──────── Extracted entries

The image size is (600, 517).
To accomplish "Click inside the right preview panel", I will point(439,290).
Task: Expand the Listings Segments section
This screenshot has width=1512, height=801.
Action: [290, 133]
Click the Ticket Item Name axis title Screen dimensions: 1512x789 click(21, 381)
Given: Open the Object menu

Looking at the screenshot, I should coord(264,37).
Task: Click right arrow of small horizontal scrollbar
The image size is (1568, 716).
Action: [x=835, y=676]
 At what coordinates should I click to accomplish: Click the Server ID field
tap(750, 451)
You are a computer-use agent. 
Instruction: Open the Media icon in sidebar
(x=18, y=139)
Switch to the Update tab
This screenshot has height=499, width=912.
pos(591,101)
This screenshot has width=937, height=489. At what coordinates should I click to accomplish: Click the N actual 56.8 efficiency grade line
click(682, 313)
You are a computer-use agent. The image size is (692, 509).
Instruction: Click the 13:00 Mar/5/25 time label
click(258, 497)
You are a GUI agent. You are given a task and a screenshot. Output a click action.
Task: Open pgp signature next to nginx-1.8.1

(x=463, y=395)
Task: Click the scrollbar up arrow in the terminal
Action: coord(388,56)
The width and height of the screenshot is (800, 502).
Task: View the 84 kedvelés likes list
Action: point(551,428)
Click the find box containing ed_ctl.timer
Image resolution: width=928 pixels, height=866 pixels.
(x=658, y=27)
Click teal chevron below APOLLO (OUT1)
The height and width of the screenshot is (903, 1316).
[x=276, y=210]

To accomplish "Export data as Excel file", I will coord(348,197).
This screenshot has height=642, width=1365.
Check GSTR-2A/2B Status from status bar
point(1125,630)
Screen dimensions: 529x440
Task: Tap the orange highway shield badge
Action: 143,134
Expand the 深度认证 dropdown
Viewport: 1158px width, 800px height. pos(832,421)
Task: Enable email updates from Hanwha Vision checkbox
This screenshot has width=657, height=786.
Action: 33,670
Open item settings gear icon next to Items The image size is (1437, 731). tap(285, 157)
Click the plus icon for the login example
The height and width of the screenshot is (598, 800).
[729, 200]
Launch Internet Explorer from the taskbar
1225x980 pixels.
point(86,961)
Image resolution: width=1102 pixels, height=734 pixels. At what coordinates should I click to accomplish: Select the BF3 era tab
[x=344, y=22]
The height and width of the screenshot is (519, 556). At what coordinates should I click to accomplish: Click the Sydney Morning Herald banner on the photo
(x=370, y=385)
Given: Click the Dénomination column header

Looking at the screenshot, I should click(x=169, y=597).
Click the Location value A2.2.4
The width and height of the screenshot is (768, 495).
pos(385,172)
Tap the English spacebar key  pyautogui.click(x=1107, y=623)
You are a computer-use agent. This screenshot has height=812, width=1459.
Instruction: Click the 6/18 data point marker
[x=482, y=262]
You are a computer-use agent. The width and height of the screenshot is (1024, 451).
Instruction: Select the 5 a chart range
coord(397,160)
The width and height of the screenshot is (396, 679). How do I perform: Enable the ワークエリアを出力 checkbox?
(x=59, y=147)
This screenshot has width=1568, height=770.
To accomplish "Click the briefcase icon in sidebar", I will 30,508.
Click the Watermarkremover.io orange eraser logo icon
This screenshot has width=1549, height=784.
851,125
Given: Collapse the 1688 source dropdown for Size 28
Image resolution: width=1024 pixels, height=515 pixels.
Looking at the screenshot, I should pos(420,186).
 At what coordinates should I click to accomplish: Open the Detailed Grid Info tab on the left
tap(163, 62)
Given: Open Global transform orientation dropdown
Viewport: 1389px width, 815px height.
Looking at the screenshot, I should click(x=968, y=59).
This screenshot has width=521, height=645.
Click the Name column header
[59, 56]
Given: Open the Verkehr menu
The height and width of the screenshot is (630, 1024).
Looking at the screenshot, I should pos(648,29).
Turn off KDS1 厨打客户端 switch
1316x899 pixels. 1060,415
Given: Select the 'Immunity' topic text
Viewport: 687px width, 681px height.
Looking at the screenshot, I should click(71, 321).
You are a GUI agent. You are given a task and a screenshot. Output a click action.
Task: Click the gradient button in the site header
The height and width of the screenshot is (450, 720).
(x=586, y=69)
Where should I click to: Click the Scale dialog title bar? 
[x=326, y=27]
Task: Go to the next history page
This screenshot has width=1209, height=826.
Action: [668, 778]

────────────────

→ Exercise: Each entry above is to be copied out exactly.

→ Solution to the problem:
The image size is (600, 517).
To accomplish "Click inside the right preview panel", I will point(439,290).
Task: Expand the Listings Segments section
This screenshot has width=1512, height=801.
Action: [290, 133]
Click the Ticket Item Name axis title Screen dimensions: 1512x789 click(21, 381)
Given: Open the Object menu

Looking at the screenshot, I should coord(264,37).
Task: Click right arrow of small horizontal scrollbar
The image size is (1568, 716).
Action: [x=835, y=676]
 At what coordinates should I click to accomplish: Click the Server ID field
tap(750, 451)
You are a computer-use agent. 
Instruction: Open the Media icon in sidebar
(x=18, y=139)
Switch to the Update tab
This screenshot has height=499, width=912.
pos(591,101)
This screenshot has width=937, height=489. At what coordinates should I click to accomplish: Click the N actual 56.8 efficiency grade line
click(682, 313)
You are a computer-use agent. The image size is (692, 509).
Instruction: Click the 13:00 Mar/5/25 time label
click(258, 497)
You are a GUI agent. You are given a task and a screenshot. Output a click action.
Task: Open pgp signature next to nginx-1.8.1

(x=463, y=395)
Task: Click the scrollbar up arrow in the terminal
Action: coord(388,56)
The width and height of the screenshot is (800, 502).
Task: View the 84 kedvelés likes list
Action: point(551,428)
Click the find box containing ed_ctl.timer
Image resolution: width=928 pixels, height=866 pixels.
(x=658, y=27)
Click teal chevron below APOLLO (OUT1)
The height and width of the screenshot is (903, 1316).
[x=276, y=210]

To accomplish "Export data as Excel file", I will coord(348,197).
This screenshot has height=642, width=1365.
Check GSTR-2A/2B Status from status bar
point(1125,630)
Screen dimensions: 529x440
Task: Tap the orange highway shield badge
Action: 143,134
Expand the 深度认证 dropdown
Viewport: 1158px width, 800px height. pos(832,421)
Task: Enable email updates from Hanwha Vision checkbox
This screenshot has width=657, height=786.
Action: 33,670
Open item settings gear icon next to Items The image size is (1437, 731). tap(285, 157)
Click the plus icon for the login example
The height and width of the screenshot is (598, 800).
[729, 200]
Launch Internet Explorer from the taskbar
1225x980 pixels.
point(86,961)
Image resolution: width=1102 pixels, height=734 pixels. At what coordinates should I click to accomplish: Select the BF3 era tab
[x=344, y=22]
The height and width of the screenshot is (519, 556). At what coordinates should I click to accomplish: Click the Sydney Morning Herald banner on the photo
(x=370, y=385)
Given: Click the Dénomination column header

Looking at the screenshot, I should click(x=169, y=597).
Click the Location value A2.2.4
The width and height of the screenshot is (768, 495).
pos(385,172)
Tap the English spacebar key  pyautogui.click(x=1107, y=623)
You are a computer-use agent. This screenshot has height=812, width=1459.
Instruction: Click the 6/18 data point marker
[x=482, y=262]
You are a computer-use agent. The width and height of the screenshot is (1024, 451).
Instruction: Select the 5 a chart range
coord(397,160)
The width and height of the screenshot is (396, 679). How do I perform: Enable the ワークエリアを出力 checkbox?
(x=59, y=147)
This screenshot has width=1568, height=770.
To accomplish "Click the briefcase icon in sidebar", I will 30,508.
Click the Watermarkremover.io orange eraser logo icon
This screenshot has width=1549, height=784.
851,125
Given: Collapse the 1688 source dropdown for Size 28
Image resolution: width=1024 pixels, height=515 pixels.
Looking at the screenshot, I should pos(420,186).
 At what coordinates should I click to accomplish: Open the Detailed Grid Info tab on the left
tap(163, 62)
Given: Open Global transform orientation dropdown
Viewport: 1389px width, 815px height.
Looking at the screenshot, I should click(x=968, y=59).
This screenshot has width=521, height=645.
Click the Name column header
[59, 56]
Given: Open the Verkehr menu
The height and width of the screenshot is (630, 1024).
Looking at the screenshot, I should pos(648,29).
Turn off KDS1 厨打客户端 switch
1316x899 pixels. 1060,415
Given: Select the 'Immunity' topic text
Viewport: 687px width, 681px height.
Looking at the screenshot, I should click(71, 321).
You are a GUI agent. You are given a task and a screenshot. Output a click action.
Task: Click the gradient button in the site header
The height and width of the screenshot is (450, 720).
(x=586, y=69)
Where should I click to: Click the Scale dialog title bar? 
[x=326, y=27]
Task: Go to the next history page
This screenshot has width=1209, height=826.
Action: [668, 778]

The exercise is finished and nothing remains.